No record may be left out; print them all verbatim.

* EXTRACTED RECORDS:
○ ○ ○
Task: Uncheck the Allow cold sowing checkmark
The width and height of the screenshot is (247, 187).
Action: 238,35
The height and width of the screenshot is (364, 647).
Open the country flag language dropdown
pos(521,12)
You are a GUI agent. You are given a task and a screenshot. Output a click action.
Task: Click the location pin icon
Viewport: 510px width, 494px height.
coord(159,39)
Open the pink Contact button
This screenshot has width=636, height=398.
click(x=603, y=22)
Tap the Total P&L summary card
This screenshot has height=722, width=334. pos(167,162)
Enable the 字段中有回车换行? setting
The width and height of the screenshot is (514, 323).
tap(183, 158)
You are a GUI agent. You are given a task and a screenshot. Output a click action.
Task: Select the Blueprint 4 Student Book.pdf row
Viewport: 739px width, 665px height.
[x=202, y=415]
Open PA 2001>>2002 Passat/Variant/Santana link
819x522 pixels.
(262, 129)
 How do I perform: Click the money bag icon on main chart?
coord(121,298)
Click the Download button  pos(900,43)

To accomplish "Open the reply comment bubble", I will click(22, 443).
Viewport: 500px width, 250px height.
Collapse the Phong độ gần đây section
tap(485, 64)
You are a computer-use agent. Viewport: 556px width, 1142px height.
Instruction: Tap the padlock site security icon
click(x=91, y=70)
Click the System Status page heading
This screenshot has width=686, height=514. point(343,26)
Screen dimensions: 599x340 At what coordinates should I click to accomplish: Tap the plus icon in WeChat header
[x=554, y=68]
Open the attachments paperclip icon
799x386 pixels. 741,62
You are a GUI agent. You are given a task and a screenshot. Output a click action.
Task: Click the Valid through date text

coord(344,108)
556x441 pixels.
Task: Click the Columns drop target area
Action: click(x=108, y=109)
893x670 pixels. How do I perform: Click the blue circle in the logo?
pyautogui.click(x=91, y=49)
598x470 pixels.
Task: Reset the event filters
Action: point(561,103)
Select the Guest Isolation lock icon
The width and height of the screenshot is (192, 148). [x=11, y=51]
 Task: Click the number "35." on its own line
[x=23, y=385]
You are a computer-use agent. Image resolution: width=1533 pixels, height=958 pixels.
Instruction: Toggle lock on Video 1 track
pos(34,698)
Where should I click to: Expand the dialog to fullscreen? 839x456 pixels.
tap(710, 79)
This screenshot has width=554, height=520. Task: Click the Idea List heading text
○ ○ ○
* EXERCISE OUTPUT:
Task: Uncheck the Allow cold sowing checkmark
The width and height of the screenshot is (247, 187).
Action: 238,35
The height and width of the screenshot is (364, 647).
Open the country flag language dropdown
pos(521,12)
You are a GUI agent. You are given a task and a screenshot. Output a click action.
Task: Click the location pin icon
Viewport: 510px width, 494px height.
coord(159,39)
Open the pink Contact button
This screenshot has width=636, height=398.
click(x=603, y=22)
Tap the Total P&L summary card
This screenshot has height=722, width=334. pos(167,162)
Enable the 字段中有回车换行? setting
The width and height of the screenshot is (514, 323).
tap(183, 158)
You are a GUI agent. You are given a task and a screenshot. Output a click action.
Task: Select the Blueprint 4 Student Book.pdf row
Viewport: 739px width, 665px height.
[x=202, y=415]
Open PA 2001>>2002 Passat/Variant/Santana link
819x522 pixels.
(262, 129)
 How do I perform: Click the money bag icon on main chart?
coord(121,298)
Click the Download button  pos(900,43)

To accomplish "Open the reply comment bubble", I will click(22, 443).
Viewport: 500px width, 250px height.
Collapse the Phong độ gần đây section
tap(485, 64)
You are a computer-use agent. Viewport: 556px width, 1142px height.
Instruction: Tap the padlock site security icon
click(x=91, y=70)
Click the System Status page heading
This screenshot has width=686, height=514. point(343,26)
Screen dimensions: 599x340 At what coordinates should I click to accomplish: Tap the plus icon in WeChat header
[x=554, y=68]
Open the attachments paperclip icon
799x386 pixels. 741,62
You are a GUI agent. You are given a task and a screenshot. Output a click action.
Task: Click the Valid through date text

coord(344,108)
556x441 pixels.
Task: Click the Columns drop target area
Action: click(x=108, y=109)
893x670 pixels. How do I perform: Click the blue circle in the logo?
pyautogui.click(x=91, y=49)
598x470 pixels.
Task: Reset the event filters
Action: point(561,103)
Select the Guest Isolation lock icon
The width and height of the screenshot is (192, 148). [x=11, y=51]
 Task: Click the number "35." on its own line
[x=23, y=385]
You are a computer-use agent. Image resolution: width=1533 pixels, height=958 pixels.
Instruction: Toggle lock on Video 1 track
pos(34,698)
Where should I click to: Expand the dialog to fullscreen? 839x456 pixels.
tap(710, 79)
This screenshot has width=554, height=520. Task: Click the Idea List heading text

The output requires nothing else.